My answer is “yes.” But I think that is a legitimate criticism. I promise I’m going to work on that.

This has been the quickest and strangest half-century I’ve ever experienced. During that period, I’ve been afforded amazing opportunities in news and sports journalism across all platforms. I have taught wonderful students at the high school and collegiate level. Always, I learned more from them than they did from me. I’ve been a high school administrator. I spent ten seasons as a high school varsity football coach. I’ve been an advertising executive. I’ve hosted nationally syndicated television entertainment shows. In maybe the biggest honor I ever received, I was selected by NASA to be “Chet The Astronaut” for the “Land The Shuttle” simulator at Space Center Houston. (All I can say there, is “Do as I say, not as I do.” I put that thing in the Everglades more often than not.) Most recently, I just wrapped up a decade as a television news director, during which time our teams distinguished themselves in holding the powerful accountable, achieving both critical and ratings success.

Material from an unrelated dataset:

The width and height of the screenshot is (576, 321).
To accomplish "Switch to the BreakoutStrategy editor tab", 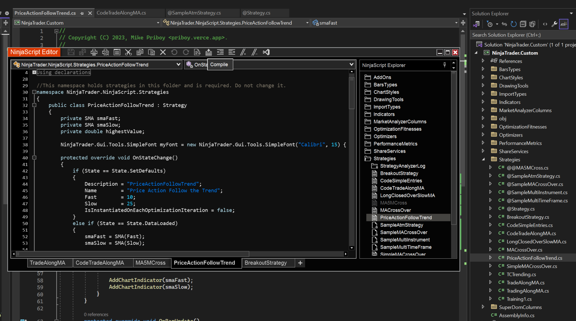I will pos(266,263).
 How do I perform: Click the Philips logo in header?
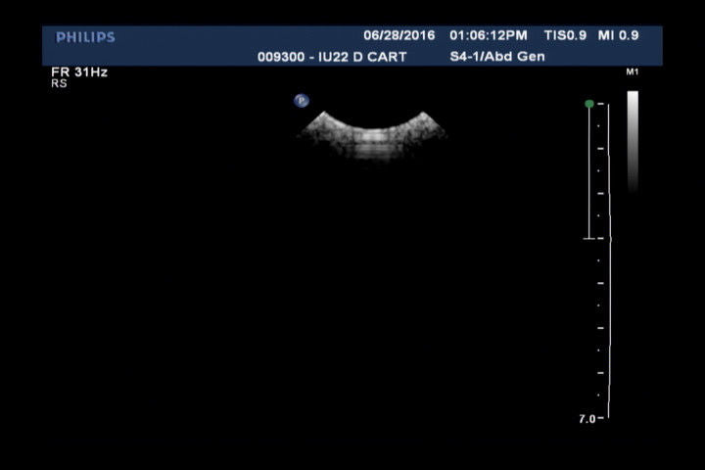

What does all that mean? It means I am profoundly grateful. It also means I’m ready for “next.” So here we are. Radically Rational. It’s an idea I woke up with in 2017. I scribbled “Radically Rational” on a piece of notebook paper and used a magnet to stick it on our refrigerator. I saw it every day, and it just would not leave me alone.

I am second in charge at Radically Rational, LLC. My wife, Jo (also known as BB), is the president. Clearly, I have failed in my attempt to sleep my way to the top of this organization.

I hope you will learn that I’m loyal as a Labrador. But I will admit that this doggie can bite every now and then. My promise to you? I will show up on time. I will go like hell. I will listen to you earnestly and attentively. I will hold myself accountable. I will never be the least bit hesitant to say, “I don’t know,” when I don’t.

But then I’ll try to find out. Let’s do it.